*What you should do*
Write out the stretch of material from its start through the line that contains "(283, 281).", leaving out the pictures.

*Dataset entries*
§ §
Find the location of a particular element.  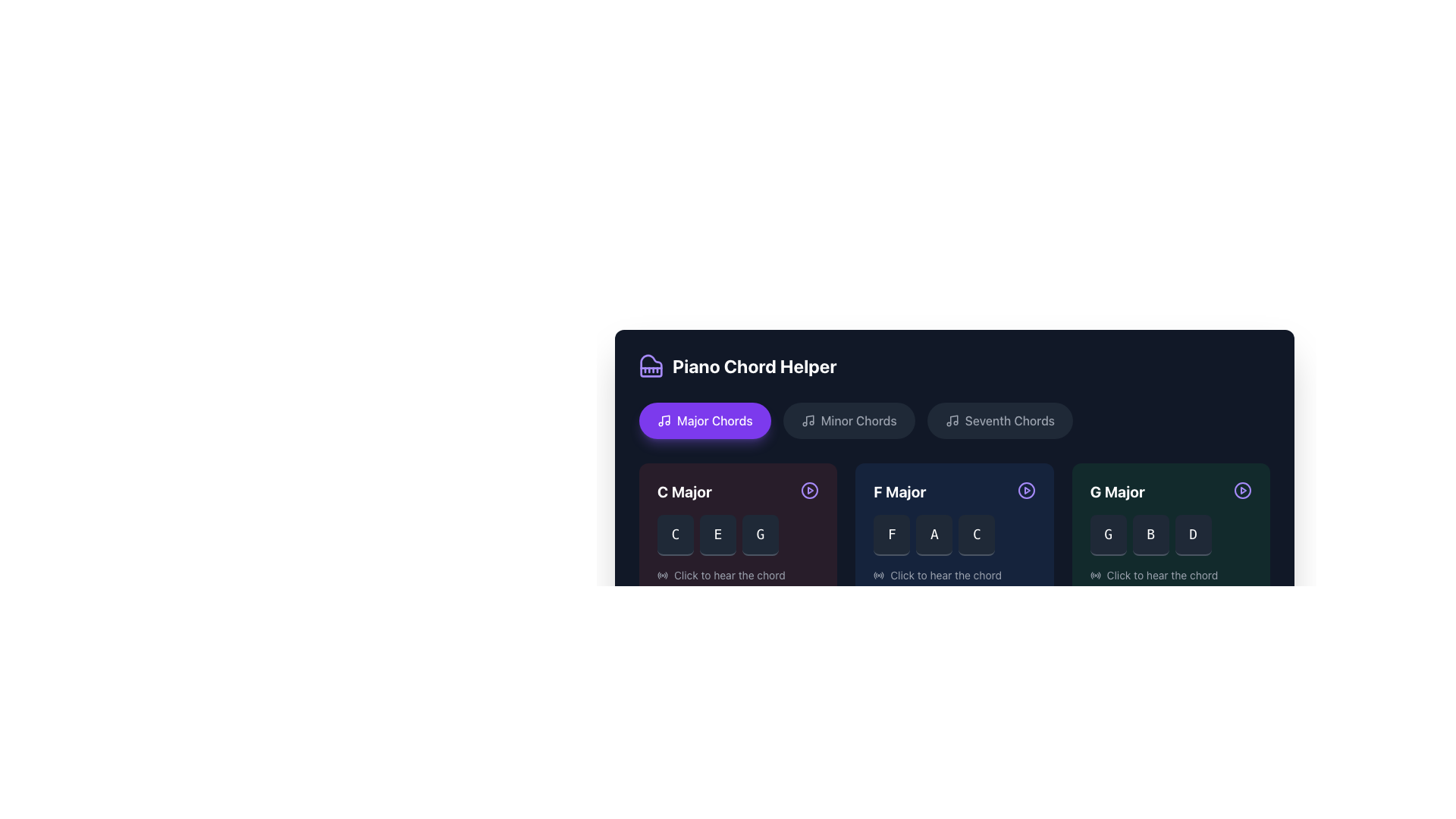

the 'B' chord note button within the 'G Major' chord section is located at coordinates (1150, 534).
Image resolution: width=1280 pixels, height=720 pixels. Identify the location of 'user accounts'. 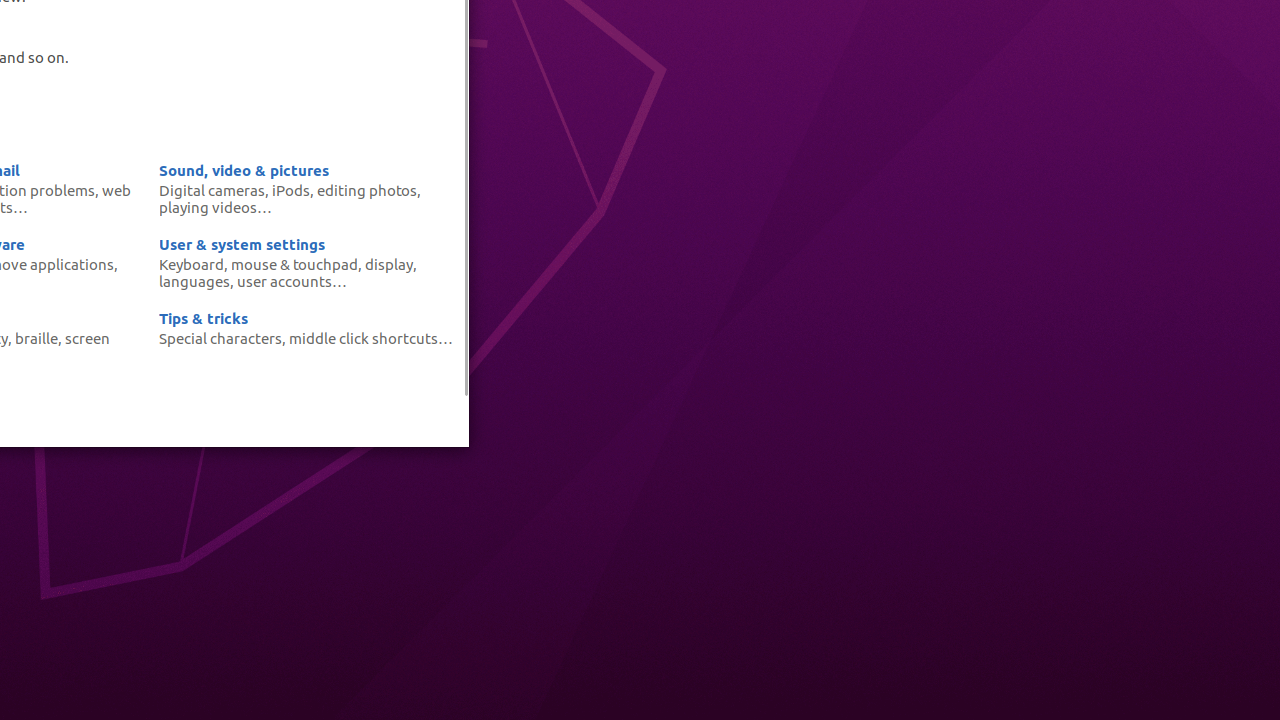
(283, 281).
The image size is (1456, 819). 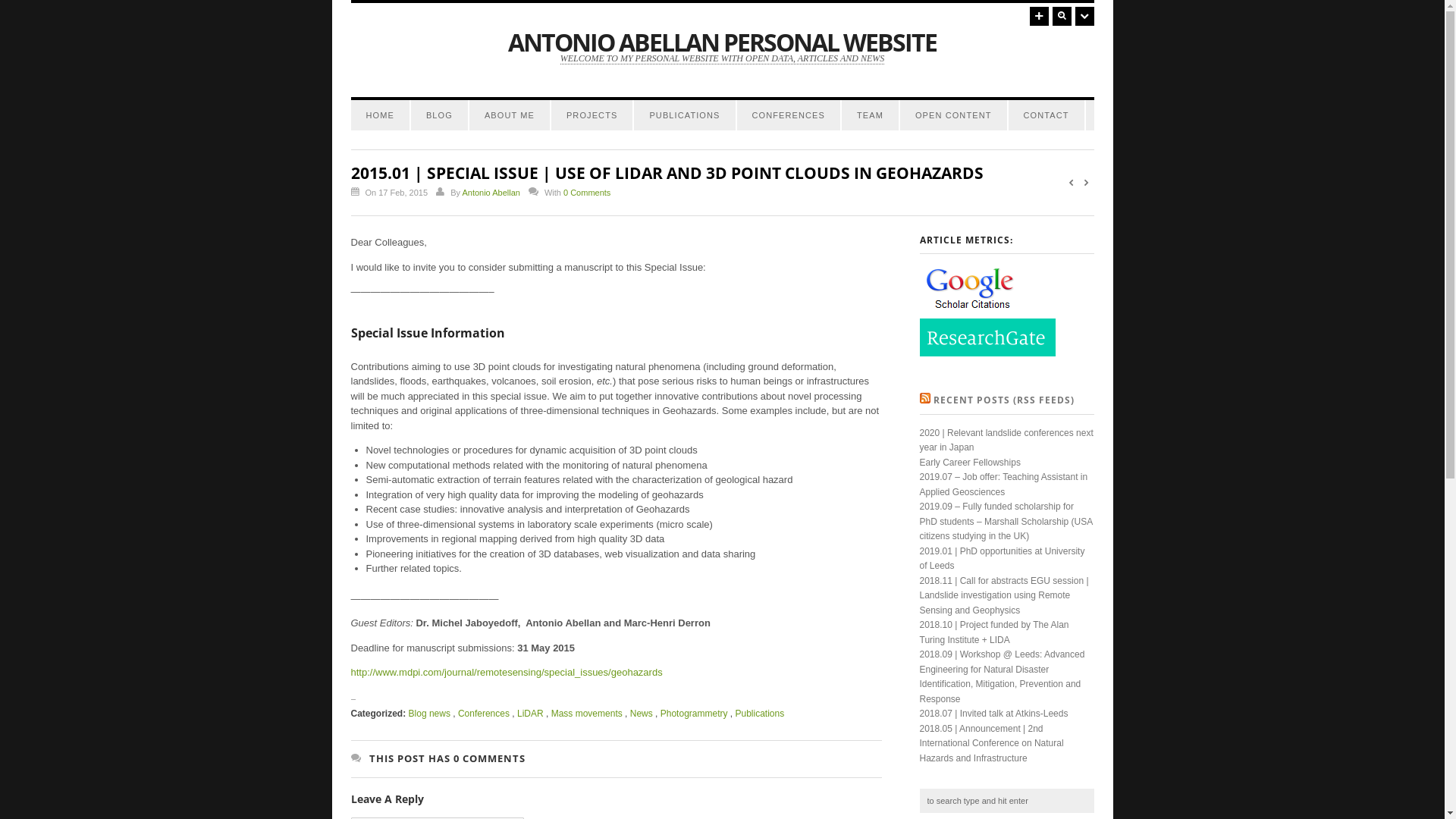 What do you see at coordinates (993, 632) in the screenshot?
I see `'2018.10 | Project funded by The Alan Turing Institute + LIDA'` at bounding box center [993, 632].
§ §
*Response*
Find the location of a particular element.  

the 'B' chord note button within the 'G Major' chord section is located at coordinates (1150, 534).
Image resolution: width=1280 pixels, height=720 pixels. Identify the location of 'user accounts'. 
(283, 281).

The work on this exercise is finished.